The pandemic has increased citizens’ trust in science, as well as their awareness and knowledge “about infectious threats”. Basic research by the new Nobel laureates “no doubt contributed to that,” Karlsson said.
IN ChemistryFrench Moungi Bawendi, American Louis Brus and Alexei Ekimov (former Soviet Union) discovered and synthesized quantum dots, which made a “decisive” contribution to the field of nanoscience and are already being used to improve screens or mark tumor tissue during surgery.

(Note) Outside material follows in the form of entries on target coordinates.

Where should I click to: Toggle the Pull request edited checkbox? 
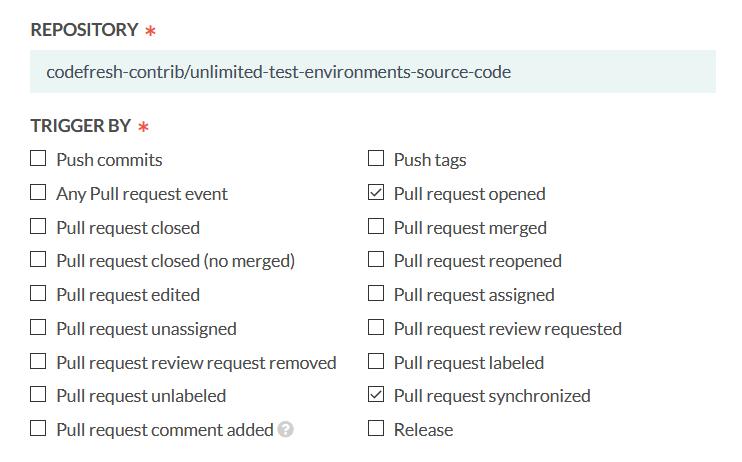point(38,294)

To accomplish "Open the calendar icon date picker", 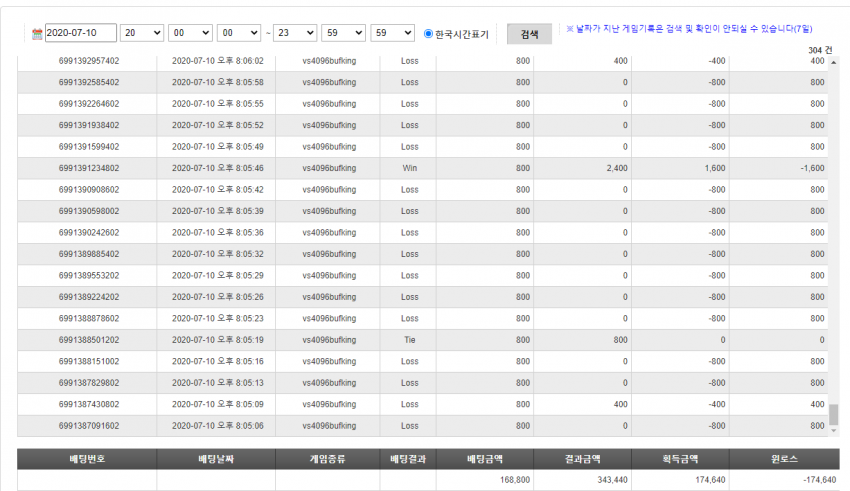I will click(x=37, y=34).
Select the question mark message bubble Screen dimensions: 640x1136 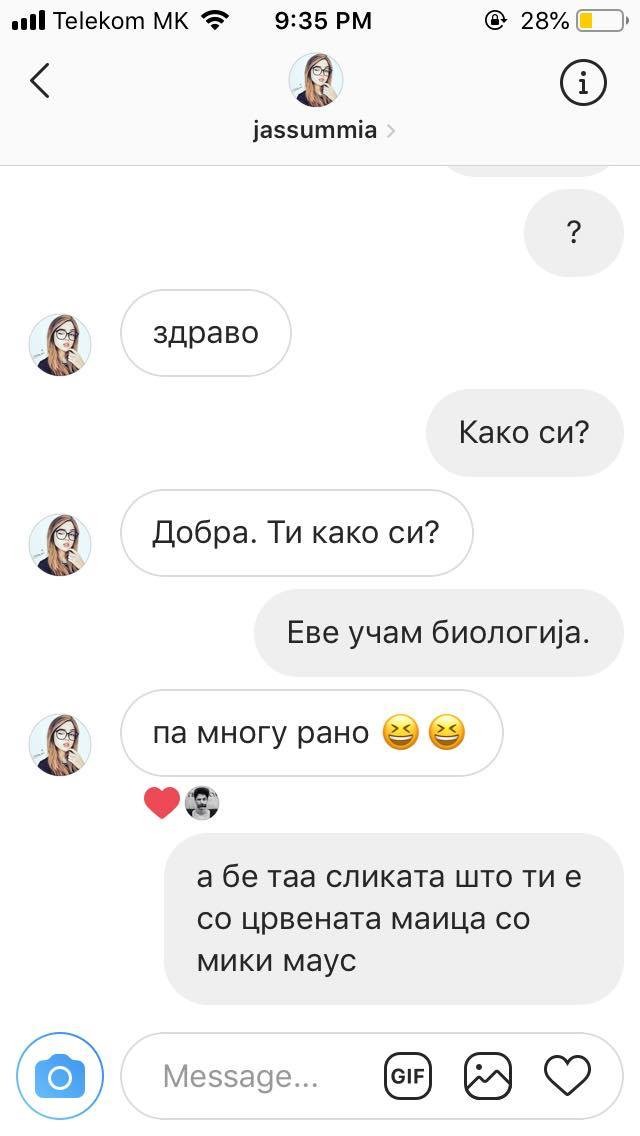pos(573,233)
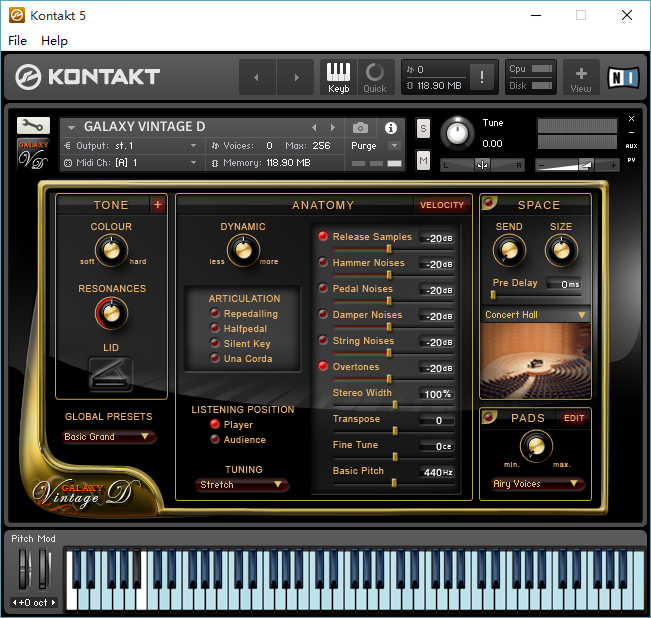Open the View options plus icon
The width and height of the screenshot is (651, 618).
pos(581,76)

He Nobel Prize for Physics It was for Frenchman Anne L’Huillier and Pierre Agostini and the Hungarian Ferenc Krauszfor his work on the generation of attosecond light pulses with lasers and thus researching the dynamics of electrons inside atoms.
L’Huillier is the fifth woman in the history of these awards to win in physics. Living in Sweden, where she does her university work, the king greeted her at length when he presented her with a medal and a diploma.
American Claudia Goldin is the third woman to achieve this in economics and the first to do so alone in this category. Her research “radically changed what we know about women in the labor market and the way we understand what we know,” noted Kerstin Englo of the Nobel Committee.
Norwegian playwright and novelist Jon Fosse He won the Nobel Prize for Literature for his ability to “give voice to the unspeakable,” noted Anders Olsson of the Nobel Committee.
The author “Septology” He uses the simplest words and writes about experiences with which we all identify: separation, death, the vulnerability of love, but he is also – he pointed out – “the master of ambivalence and the unresolved. In their world, uncertainty pulses with a secret light.”
A group of several dozen people gathered around the Concert Hall, reminding with photos and banners that the Nobel Peace Prize laureate is in prison and demanding her release.
Almost alongside them, another group, brought together by the organization Scientist Rebellion, drew attention to climate change and warned that COP28 in Dubai could be “another failure”.
Source: Panama America

I am Amelia James, a passionate journalist with a deep-rooted interest in current affairs. I have more than five years of experience in the media industry, working both as an author and editor for 24 Instant News. My main focus lies in international news, particularly regional conflicts and political issues around the world.